Case laws on E-Evidence
Jagjit Singh v. State Of Haryana (2006) 11 SCC
In this case, the speaker of the legislative assembly, Haryana disqualified a member for defection. A case was instituted. While hearing the matter, the Supreme Court of India took into consideration the digital evidence in the form of transcripts from the Zee News television channel, the Aaj Tak channel and the Haryana News of Punjab Today television channel. The Court held that the electronic evidence taken into the record was relevant to the matter in dispute and was said to be admissible.
State (NCT of Delhi) v. Navjot Sandhu (AIR 2005 SC 3820)
In this case, an appeal was filed in the Supreme Court of India against the conviction of people followed by the attack on the Parliament on the 13th of December, 2001. This case dealt with the matter of whether the proof and admissibility of mobile or telephone call records are valid or not.
The Supreme Court of India held that a cross-examination of the competent witness familiar with the functioning of the computer during the relevant time and the manner in which the printouts of the call records were taken was sufficient enough to prove the call records no certificate under Section 65B(4) of the Evidence Act, 1872 is compulsory if it can be proved effectively in the cross-examination of the witness.
Anvar P.V. v.

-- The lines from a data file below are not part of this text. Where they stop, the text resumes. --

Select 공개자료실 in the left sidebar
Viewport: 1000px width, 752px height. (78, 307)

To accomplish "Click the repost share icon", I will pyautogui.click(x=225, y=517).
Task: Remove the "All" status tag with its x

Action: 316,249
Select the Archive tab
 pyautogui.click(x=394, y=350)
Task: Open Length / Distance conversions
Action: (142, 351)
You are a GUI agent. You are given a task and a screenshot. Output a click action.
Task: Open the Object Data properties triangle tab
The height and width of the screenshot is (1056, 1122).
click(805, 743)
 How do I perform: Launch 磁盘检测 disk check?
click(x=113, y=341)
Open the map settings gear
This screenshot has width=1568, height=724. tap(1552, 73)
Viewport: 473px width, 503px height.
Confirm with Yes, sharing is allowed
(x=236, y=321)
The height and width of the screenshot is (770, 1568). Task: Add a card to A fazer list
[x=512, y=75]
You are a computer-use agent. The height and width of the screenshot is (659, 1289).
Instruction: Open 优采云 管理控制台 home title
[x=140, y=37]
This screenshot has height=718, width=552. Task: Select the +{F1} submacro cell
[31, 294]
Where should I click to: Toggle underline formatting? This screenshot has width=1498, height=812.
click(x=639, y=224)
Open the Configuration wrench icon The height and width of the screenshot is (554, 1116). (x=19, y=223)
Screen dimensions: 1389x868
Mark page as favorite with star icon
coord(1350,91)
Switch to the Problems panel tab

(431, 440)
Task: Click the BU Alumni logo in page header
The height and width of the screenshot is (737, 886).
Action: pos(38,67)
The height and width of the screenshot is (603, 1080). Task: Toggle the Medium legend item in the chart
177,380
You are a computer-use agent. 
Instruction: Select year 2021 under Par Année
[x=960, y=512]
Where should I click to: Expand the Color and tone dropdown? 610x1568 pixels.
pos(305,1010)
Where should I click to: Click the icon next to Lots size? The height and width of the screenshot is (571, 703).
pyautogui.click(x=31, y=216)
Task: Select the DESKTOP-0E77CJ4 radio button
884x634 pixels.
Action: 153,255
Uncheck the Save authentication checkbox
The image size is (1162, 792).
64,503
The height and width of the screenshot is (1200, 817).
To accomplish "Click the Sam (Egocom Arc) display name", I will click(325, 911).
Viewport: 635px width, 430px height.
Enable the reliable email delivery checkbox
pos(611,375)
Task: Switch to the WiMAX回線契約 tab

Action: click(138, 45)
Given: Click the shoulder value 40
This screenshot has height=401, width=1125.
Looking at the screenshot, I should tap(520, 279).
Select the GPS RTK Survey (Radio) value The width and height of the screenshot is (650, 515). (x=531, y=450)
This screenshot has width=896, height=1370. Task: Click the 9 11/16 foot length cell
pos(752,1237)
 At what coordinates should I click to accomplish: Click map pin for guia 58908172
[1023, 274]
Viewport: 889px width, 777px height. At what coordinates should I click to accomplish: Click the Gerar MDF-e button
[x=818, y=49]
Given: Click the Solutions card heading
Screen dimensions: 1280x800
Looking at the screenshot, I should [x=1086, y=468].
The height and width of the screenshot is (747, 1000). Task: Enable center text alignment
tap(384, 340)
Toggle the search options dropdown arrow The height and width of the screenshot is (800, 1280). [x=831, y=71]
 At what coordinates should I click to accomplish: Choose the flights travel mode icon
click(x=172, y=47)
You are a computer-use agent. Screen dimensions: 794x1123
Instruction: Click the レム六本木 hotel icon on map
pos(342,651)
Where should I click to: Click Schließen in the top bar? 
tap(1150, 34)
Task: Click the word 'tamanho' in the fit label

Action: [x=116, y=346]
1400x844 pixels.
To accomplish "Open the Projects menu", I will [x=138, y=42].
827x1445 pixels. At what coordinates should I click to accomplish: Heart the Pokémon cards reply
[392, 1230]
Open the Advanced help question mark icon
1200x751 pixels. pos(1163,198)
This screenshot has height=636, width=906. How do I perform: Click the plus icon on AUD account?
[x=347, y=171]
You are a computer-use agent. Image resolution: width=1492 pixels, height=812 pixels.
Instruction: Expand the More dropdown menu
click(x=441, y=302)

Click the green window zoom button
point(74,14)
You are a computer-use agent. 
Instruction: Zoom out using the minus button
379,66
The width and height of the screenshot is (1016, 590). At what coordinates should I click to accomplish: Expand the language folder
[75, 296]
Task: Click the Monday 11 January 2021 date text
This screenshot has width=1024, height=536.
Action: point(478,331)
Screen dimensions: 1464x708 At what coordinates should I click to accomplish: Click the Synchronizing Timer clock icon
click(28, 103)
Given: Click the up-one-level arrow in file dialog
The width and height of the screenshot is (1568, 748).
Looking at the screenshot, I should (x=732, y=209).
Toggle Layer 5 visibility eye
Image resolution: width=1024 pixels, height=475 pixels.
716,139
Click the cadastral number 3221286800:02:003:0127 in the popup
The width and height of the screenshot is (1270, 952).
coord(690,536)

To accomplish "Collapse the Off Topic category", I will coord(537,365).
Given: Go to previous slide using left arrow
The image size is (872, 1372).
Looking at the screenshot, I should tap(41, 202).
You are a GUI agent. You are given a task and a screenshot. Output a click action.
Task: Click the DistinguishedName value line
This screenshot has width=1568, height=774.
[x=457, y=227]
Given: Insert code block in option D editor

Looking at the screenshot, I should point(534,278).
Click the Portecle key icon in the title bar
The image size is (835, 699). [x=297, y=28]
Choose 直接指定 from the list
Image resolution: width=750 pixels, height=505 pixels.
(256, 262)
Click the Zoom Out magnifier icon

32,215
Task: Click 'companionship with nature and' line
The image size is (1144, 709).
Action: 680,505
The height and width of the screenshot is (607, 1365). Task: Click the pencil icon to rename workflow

P.K. Basheer And Others (2014 10 SCC 473) on 18th September
In this case, the Supreme Court of India has interpreted Section 22A, Section 45A, Section 59, Section 65A and Section 65B of the Indian Evidence Act, 1872. The Supreme Court of India settled all the conflicting judgments and controversies of all the other lower courts including various High Courts and the Trial Courts. It held that the secondary data found in CD’s, DVD’s, and Pendrive are not admissible in the Court proceedings without a proper authentic certificate according to Section 65B(4) of the Indian Evidence Act, 1872. The Court further explained any electronic evidence without the certificate cannot be made admissible and be allowed to be proved in the Court by any oral evidence and also by any expert’s opinion according to Section 45A of the Indian Evidence Act, 1872.
Abdul Rahaman Kunji v. State of West Bengal (Wb/0828/2014)
In this case, while deciding the admissibility of an electronic record that is an email it was stated that an email which can be downloaded and printed directly from the email account of an individual can be proved by Section 65B along with Section 88A of the Indian Evidence Act, 1872. The High Court of Calcutta passed a judgment that the testimony of a witness to carry out certain procedures to download and print the same is sufficient enough to prove the electronic communication and can be termed as electronic or digital evidence if it satisfies other factors of admissibility.
Hence, an evidence is admissible in Court proceedings only if it is relevant to the facts or issues or matters in dispute. If evidence is admissible but irrelevant to the case then it is only a waste of time for the Court. Thus, evidence shall be relevant and shall also satisfy all the specified provisions of admissibility then only it can be admissible in the Court of Law. As of the present situation, even the electronic or digital records are admissible as evidence as they are reliable, relevant and obtained from an authentic source of electronic communication.
Evidence is the most integral and indispensable element of any proceedings either criminal or civil and shall be safeguarded from any kind of manhandling or else it might turn inadmissible in the Court.